::: DATA

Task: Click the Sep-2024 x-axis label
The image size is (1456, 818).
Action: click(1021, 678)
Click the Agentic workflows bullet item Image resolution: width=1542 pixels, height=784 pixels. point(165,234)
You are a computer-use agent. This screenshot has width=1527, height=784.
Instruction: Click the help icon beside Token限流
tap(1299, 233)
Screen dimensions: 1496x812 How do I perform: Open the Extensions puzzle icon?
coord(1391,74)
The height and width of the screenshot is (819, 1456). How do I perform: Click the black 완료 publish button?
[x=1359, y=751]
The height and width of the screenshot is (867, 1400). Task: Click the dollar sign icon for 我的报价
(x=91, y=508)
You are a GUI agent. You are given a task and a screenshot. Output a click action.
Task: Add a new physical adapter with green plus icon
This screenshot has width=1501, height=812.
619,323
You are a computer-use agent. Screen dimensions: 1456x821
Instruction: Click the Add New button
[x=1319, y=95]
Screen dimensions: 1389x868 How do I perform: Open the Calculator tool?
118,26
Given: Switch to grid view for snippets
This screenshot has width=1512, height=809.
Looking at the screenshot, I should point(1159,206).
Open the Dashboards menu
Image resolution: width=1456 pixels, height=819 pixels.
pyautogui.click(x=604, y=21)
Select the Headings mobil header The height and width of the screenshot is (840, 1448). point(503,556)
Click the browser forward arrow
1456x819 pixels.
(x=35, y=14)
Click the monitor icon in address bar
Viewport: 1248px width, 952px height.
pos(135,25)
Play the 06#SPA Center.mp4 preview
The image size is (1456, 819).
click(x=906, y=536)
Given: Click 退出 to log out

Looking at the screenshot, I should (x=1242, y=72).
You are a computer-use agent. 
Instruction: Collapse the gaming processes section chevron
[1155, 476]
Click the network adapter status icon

::::::

Going line by line, repeat the whole listing exactly.

Task: Click the Sep-2024 x-axis label
The image size is (1456, 818).
Action: click(1021, 678)
Click the Agentic workflows bullet item Image resolution: width=1542 pixels, height=784 pixels. point(165,234)
You are a computer-use agent. This screenshot has width=1527, height=784.
Instruction: Click the help icon beside Token限流
tap(1299, 233)
Screen dimensions: 1496x812 How do I perform: Open the Extensions puzzle icon?
coord(1391,74)
The height and width of the screenshot is (819, 1456). How do I perform: Click the black 완료 publish button?
[x=1359, y=751]
The height and width of the screenshot is (867, 1400). Task: Click the dollar sign icon for 我的报价
(x=91, y=508)
You are a GUI agent. You are given a task and a screenshot. Output a click action.
Task: Add a new physical adapter with green plus icon
This screenshot has width=1501, height=812.
619,323
You are a computer-use agent. Screen dimensions: 1456x821
Instruction: Click the Add New button
[x=1319, y=95]
Screen dimensions: 1389x868 How do I perform: Open the Calculator tool?
118,26
Given: Switch to grid view for snippets
This screenshot has width=1512, height=809.
Looking at the screenshot, I should point(1159,206).
Open the Dashboards menu
Image resolution: width=1456 pixels, height=819 pixels.
pyautogui.click(x=604, y=21)
Select the Headings mobil header The height and width of the screenshot is (840, 1448). point(503,556)
Click the browser forward arrow
1456x819 pixels.
(x=35, y=14)
Click the monitor icon in address bar
Viewport: 1248px width, 952px height.
pos(135,25)
Play the 06#SPA Center.mp4 preview
The image size is (1456, 819).
click(x=906, y=536)
Given: Click 退出 to log out

Looking at the screenshot, I should (x=1242, y=72).
You are a computer-use agent. 
Instruction: Collapse the gaming processes section chevron
[1155, 476]
Click the network adapter status icon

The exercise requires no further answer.